当培养基选定为MS+3 mg/L 6-BA+0.5 mg/L NAA 时,分别添加浓度为0.5、1.0、1.5、2.0、2.5、3.0 mg/L 的活性炭,接种新芽分割的单株芽,观察不同浓度活性炭对芽苗褐化率和增殖的影响。
1.2.5 芽的生根
当芽苗长至3 cm 高时接种到添加IBA 0.1、0.3、0.5、0.7 mg/L 和NAA 0.1、0.3、0.5、0.7 mg/L 的1/2MS培养基中,观察芽苗的生根情况。
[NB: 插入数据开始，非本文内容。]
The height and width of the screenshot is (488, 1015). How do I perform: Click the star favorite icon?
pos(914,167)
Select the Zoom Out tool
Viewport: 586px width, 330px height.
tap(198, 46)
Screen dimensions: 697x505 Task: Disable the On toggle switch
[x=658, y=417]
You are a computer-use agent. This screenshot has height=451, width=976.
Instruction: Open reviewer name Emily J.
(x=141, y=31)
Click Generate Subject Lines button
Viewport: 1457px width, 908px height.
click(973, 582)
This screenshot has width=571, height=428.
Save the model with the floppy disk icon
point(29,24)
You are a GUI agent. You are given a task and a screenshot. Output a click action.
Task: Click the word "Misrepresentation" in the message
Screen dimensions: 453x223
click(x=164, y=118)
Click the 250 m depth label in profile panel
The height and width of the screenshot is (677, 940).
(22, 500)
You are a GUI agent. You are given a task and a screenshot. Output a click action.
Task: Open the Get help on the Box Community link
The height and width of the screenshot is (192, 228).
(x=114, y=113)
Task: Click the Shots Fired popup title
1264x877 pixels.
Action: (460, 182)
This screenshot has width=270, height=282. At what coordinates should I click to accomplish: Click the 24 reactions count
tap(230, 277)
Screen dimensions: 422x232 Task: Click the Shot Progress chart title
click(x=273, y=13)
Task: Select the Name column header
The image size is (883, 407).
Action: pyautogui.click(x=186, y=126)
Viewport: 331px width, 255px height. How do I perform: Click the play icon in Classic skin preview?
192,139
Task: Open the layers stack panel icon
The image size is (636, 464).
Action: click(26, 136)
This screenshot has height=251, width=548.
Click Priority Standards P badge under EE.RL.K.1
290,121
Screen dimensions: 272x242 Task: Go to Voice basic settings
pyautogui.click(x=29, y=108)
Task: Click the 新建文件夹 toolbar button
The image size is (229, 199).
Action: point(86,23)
当培养基选定为1/2MS+0.5 mg/LIBA+0.3 mg/L NAA 时,分别添加浓度为0.5、1.0、1.5、2.0、2.5、3.0 mg/L 的活性炭,接种3 cm 高的芽苗进行培养,观察不同浓度活性炭对芽苗褐化和生根率的影响。
2 结果与分析
2.1 不同消毒组合对种子污染及发芽率的影响
接种7 d 后可见种子萌芽,培养30 d 后无菌芽伸长,芽体叶片呈绿色。由表1 可以看出,消毒效果最好的是E 处理,污染率为0。由表2,可以看出E处理对种子发芽率的影响最小,发芽率为95%。综合种子污染率以及种子发芽率结果,最佳的消毒处理方式为E,即1%次氯酸钠处理5 min。
表1 不同消毒组合处理后对香樟种子污染率的影响
表2 不同消毒组合处理后对香樟种子发芽率的影响
2.2 不同激素配比对芽诱导的影响
取香樟无菌苗上幼嫩的带腋芽茎段接入不同组合的培养基内,经过10~20 d 培养,观察出芽情况。添加不同细胞分裂素6-BA 与生长素NAA 激素配比对无菌外植体启动诱导。由表3 可知,培养基中随着添加6-BA 的量增加,诱导率也随之增加,但到1.5 mg/L 时,有部分茎芽出现半透明状,说明6-BA mg/L的量偏高,不利于腋芽的诱导启动和培养。当6-BA的量为1 mg/L、添加NAA 的量到0.1 mg/L 时诱导率达到最高。因此激素组合为MS+1 mg/L 6-BA+0.1 mg/LNAA 时芽苗诱导率最高为81%。
表3 不同激素配比对芽的诱导的影响
2.3 不同激素配比对芽增殖的影响
随着6-BA 量的增加,不定芽团增殖倍数随之增加,但添加超过3 mg/L 后,有部分茎芽出现弯曲、基部膨大、叶片半透明状等现象,说明6-BA 的量超过3 mg/L 后属于分裂素偏高,不利于不定芽的增殖和培养,可供生根的苗很少。当6-BA 的浓度不变,添加NAA 的量达到0.5 mg/L 时增殖效果最好。因此激素组合MS+3 mg/L 6-BA+0.5 mg/L NAA 时增殖效果最好,增殖系数为6.7。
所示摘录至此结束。